[[ PROVIDED ENTRIES, beginning ]]
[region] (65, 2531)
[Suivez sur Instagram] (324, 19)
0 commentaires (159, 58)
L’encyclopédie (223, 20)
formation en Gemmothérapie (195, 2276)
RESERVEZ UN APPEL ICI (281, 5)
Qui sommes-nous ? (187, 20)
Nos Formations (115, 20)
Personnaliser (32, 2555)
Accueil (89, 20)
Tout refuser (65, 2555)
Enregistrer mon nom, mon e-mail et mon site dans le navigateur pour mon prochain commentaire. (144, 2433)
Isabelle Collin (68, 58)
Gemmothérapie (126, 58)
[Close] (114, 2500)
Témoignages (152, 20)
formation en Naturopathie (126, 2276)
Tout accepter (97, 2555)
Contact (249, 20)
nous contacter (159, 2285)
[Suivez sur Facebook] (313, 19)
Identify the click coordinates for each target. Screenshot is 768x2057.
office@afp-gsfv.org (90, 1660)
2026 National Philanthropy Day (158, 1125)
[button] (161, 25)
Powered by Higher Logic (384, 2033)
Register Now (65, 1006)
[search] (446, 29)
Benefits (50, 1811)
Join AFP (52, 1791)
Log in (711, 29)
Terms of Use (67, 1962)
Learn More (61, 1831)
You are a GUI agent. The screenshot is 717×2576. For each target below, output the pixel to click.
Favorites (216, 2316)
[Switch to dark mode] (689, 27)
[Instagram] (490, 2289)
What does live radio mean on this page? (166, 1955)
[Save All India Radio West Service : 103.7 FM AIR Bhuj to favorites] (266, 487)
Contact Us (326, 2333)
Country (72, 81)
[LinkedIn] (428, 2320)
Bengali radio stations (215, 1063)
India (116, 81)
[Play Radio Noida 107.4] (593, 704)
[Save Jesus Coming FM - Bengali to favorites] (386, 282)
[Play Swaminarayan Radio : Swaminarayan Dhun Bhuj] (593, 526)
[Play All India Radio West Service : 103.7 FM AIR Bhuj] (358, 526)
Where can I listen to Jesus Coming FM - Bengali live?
[[ PROVIDED ENTRIES, end ]]
EXERCISE
From the line holding "[button] (161, 25)" through the final line of the data above, copy every line exactly as written. Include nothing else.

ANSWER SECTION
[button] (161, 25)
Powered by Higher Logic (384, 2033)
Register Now (65, 1006)
[search] (446, 29)
Benefits (50, 1811)
Join AFP (52, 1791)
Log in (711, 29)
Terms of Use (67, 1962)
Learn More (61, 1831)
You are a GUI agent. The screenshot is 717×2576. For each target below, output the pixel to click.
Favorites (216, 2316)
[Switch to dark mode] (689, 27)
[Instagram] (490, 2289)
What does live radio mean on this page? (166, 1955)
[Save All India Radio West Service : 103.7 FM AIR Bhuj to favorites] (266, 487)
Contact Us (326, 2333)
Country (72, 81)
[LinkedIn] (428, 2320)
Bengali radio stations (215, 1063)
India (116, 81)
[Play Radio Noida 107.4] (593, 704)
[Save Jesus Coming FM - Bengali to favorites] (386, 282)
[Play Swaminarayan Radio : Swaminarayan Dhun Bhuj] (593, 526)
[Play All India Radio West Service : 103.7 FM AIR Bhuj] (358, 526)
Where can I listen to Jesus Coming FM - Bengali live?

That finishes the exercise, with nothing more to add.